Come accade per ogni tematica che ha a che fare con la soggettività dell’individuo, possiamo individuare vari fattori che concorrono alla formazione dell’identità di genere. Fattori di ordine biologico, come lo sviluppo ormonale dalla fase prenatale in poi, ad esempio, e fattori di ordine:
- sociale
- psichico.
A partire dagli anni Cinquanta la psichiatria e la sociologia, negli Stati Uniti, hanno iniziato ad approfondire la questione iniziando ad utilizzare il termine genere per differenziare appunto quest’ultimo dall’anatomia della persona.
Alcuni psichiatri e sociologi, negli ultimi anni, stanno ponendo l’accento su come in realtà, le cose siano molto più complesse rispetto alla categorizzazione. Che ad oggi tende ancora a fornire due opzioni uomo e donna nel considerare sesso, identità e orientamento sessuale.

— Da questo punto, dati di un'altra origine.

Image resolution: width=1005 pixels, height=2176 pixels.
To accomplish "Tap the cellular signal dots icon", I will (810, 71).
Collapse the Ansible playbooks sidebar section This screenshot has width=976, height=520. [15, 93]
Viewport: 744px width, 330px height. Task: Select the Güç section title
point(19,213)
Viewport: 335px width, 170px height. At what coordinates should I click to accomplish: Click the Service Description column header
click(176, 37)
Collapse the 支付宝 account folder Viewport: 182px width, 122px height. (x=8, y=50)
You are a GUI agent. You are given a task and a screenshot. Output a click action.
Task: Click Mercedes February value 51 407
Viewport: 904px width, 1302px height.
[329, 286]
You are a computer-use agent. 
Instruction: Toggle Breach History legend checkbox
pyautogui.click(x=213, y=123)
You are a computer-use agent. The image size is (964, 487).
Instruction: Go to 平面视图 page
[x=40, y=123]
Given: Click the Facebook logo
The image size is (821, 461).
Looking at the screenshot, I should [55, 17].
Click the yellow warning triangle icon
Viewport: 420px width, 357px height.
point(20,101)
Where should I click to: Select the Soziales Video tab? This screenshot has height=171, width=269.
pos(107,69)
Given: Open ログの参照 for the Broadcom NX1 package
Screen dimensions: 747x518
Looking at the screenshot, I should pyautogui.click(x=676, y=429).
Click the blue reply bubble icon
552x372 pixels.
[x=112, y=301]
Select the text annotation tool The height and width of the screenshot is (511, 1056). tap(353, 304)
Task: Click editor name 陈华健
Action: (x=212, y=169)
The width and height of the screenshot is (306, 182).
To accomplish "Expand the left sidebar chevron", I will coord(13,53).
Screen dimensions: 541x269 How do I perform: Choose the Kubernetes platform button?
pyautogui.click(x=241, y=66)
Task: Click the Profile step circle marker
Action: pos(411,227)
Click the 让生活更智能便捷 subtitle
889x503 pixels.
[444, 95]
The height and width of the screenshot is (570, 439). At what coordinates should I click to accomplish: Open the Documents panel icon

Una semplificazione che oblitera le sfumature
Questa semplificazione esclude la variabilità soggettiva, le sfumature. Come afferma anche il movimento LGBT, il genere è uno spettro. Uno spettro in cui l’essere umano si muove tra due estremi, maschile e femminile appunto, e all’interno del quale sono presenti varie sfumature.
Solitamente, l’identità si sviluppa sin dalla prima infanzia: a due anni il bambino distingue i due generi, maschile e femminile, basandosi sul riconoscimento anatomico, dai 4 e dai 6 anni ha consapevolezza della costanza del sesso anatomico, seppur può variare l’esteriorità. Come affermavo precedentemente, i fattori che concorrono a determinare l’identità di genere sono vari e molteplici: non solo organici ma anche, e soprattutto, sociali e culturali.